— BEGIN Source text —
When I make the hop to the dark side, I hop right back to Player as soon as I rack up a turnaround.  And every potential recovery bet (defined as any bet that will get you out of the hole if it wins) is subject to a boost of at least 10% to cover the "Bank Tax."

Truth is, baccarat is in my view the most numbingly tedious game that isn't played on ice (sorry, curling fans) and its only saving grace is that in most casinos, routine table limits are higher at full-size layouts than they are for blackjack.

So, that's all I have for now on 3-Play, a great way to go for Target players who prefer to trade bigger wins for smaller risks.

And if course, like any other, my RNG can be prodded into showing a "catastrophic" loss for Target.  But in real play, I don't sit still for 27-round losing streaks, and my guess is that neither do you.

Target's overall win rate sits at 99.95% (five losses in 10,000 series is a worst-case scenario) and that's a very considerable improvement over the random bettor's 49.35% win expectation betting Player at baccarat.

Obviously, you won't win any more often with Target: Negative expectation will always see to it that over time, the number of your wins will be exceeded by your number of losses.

But you will leave the casino with more cash than you took to the game over and over and over again because (as in the first screen shot above) your average win (+19) exceeded your average loss (-15) by a percentage far greater at +23% than the actual value (AV) of the house edge for the same 5,000 outcomes (1.16%).
— END Source text —
— BEGIN Data segment —
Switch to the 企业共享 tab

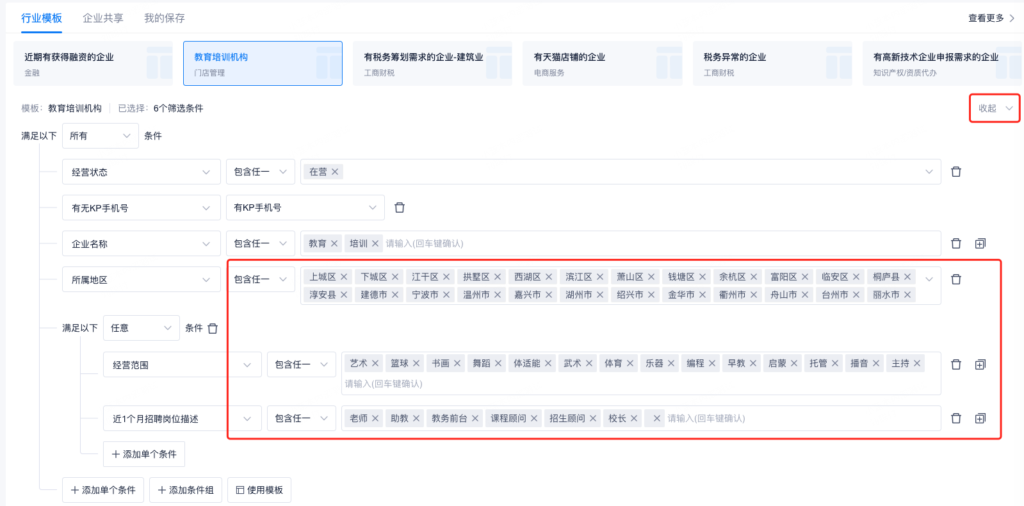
— END Data segment —
_Challenge 1_.
Reproduce word for word the part of the baccarat passage that opens with the words containing "But you will" and closes with "5,000 outcomes (1.16%).".
_Challenge 2_.
Summarize the baccarat passage in two sentences.
_Challenge 3_.
List every percentage that appears in the baccarat passage, in the order they occur.

_Response 1_.
But you will leave the casino with more cash than you took to the game over and over and over again because (as in the first screen shot above) your average win (+19) exceeded your average loss (-15) by a percentage far greater at +23% than the actual value (AV) of the house edge for the same 5,000 outcomes (1.16%).

_Response 2_.
The Target approach to baccarat switches back to Player after a turnaround and raises every potential recovery bet by at least 10% to cover the "Bank Tax." Target wins 99.95% of series, against the random bettor's 49.35% win expectation betting Player, and although it doesn't win more often, its average win (+19) exceeds its average loss (-15).

_Response 3_.
10%
99.95%
49.35%
+23%
1.16%